Fast forward to today, and Carbon Clean has over 100 patents protecting its game-changing technology - a compact, modular system that helps heavy industries capture CO₂ directly at the source. The company has backing from the likes of Chevron, Aramco Ventures, and is scaling fast, working with major players like Petronas, BHP, and JSW Steel to make industrial carbon capture a mainstream reality.
Christian Gruener, VARM
This founder worked at a series of big companies, a list which includes Mercedes, Siemens, and KMPG.

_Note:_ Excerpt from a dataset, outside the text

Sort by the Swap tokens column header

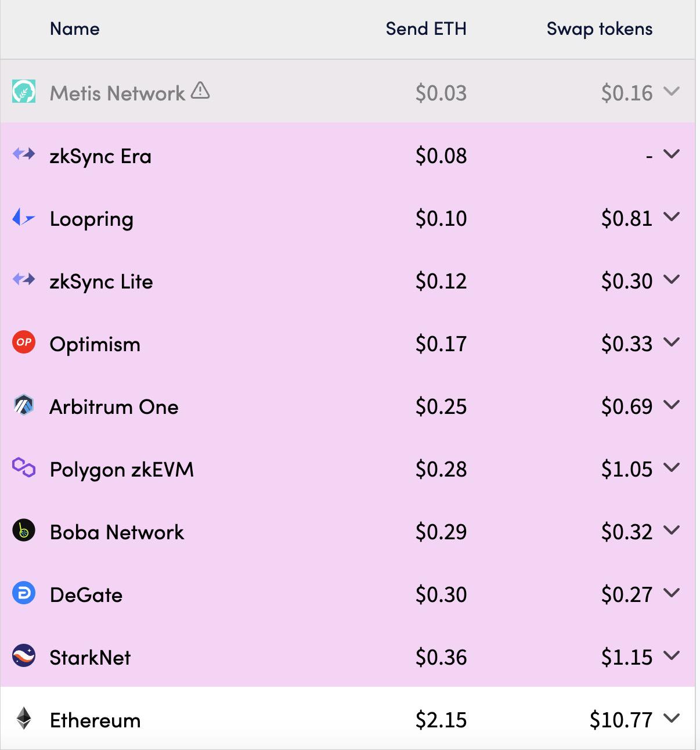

He then was selected from thousands of applicants to evaluate ideas for a venture in the climate-tech space. In his words, he got paid “to ideate on steroids”. Some of the best ideas from hundreds of software-based climate offsetting solutions were put in front of him.
Christian Gruener decided to build something better.
Founded in 2023, VARM recruits, trains and empowers local installers to run their own insulation companies. This scalable model allows them to tackle Europe's insulation needs head-on, in other words building the European Insulation Champion to help decarbonise the building sector faster and solve the blue-collar skills gap.
They call it a “business-in-a-box solution”, providing installers with what they need to start their own firm, connecting them with homeowners to reduce their carbon footprint and improve energy efficiency.
Starting in Germany, where almost a fifth of CO₂ emissions are caused by residential heating, VARM is seeking to insulate one million homes in the next 10 years.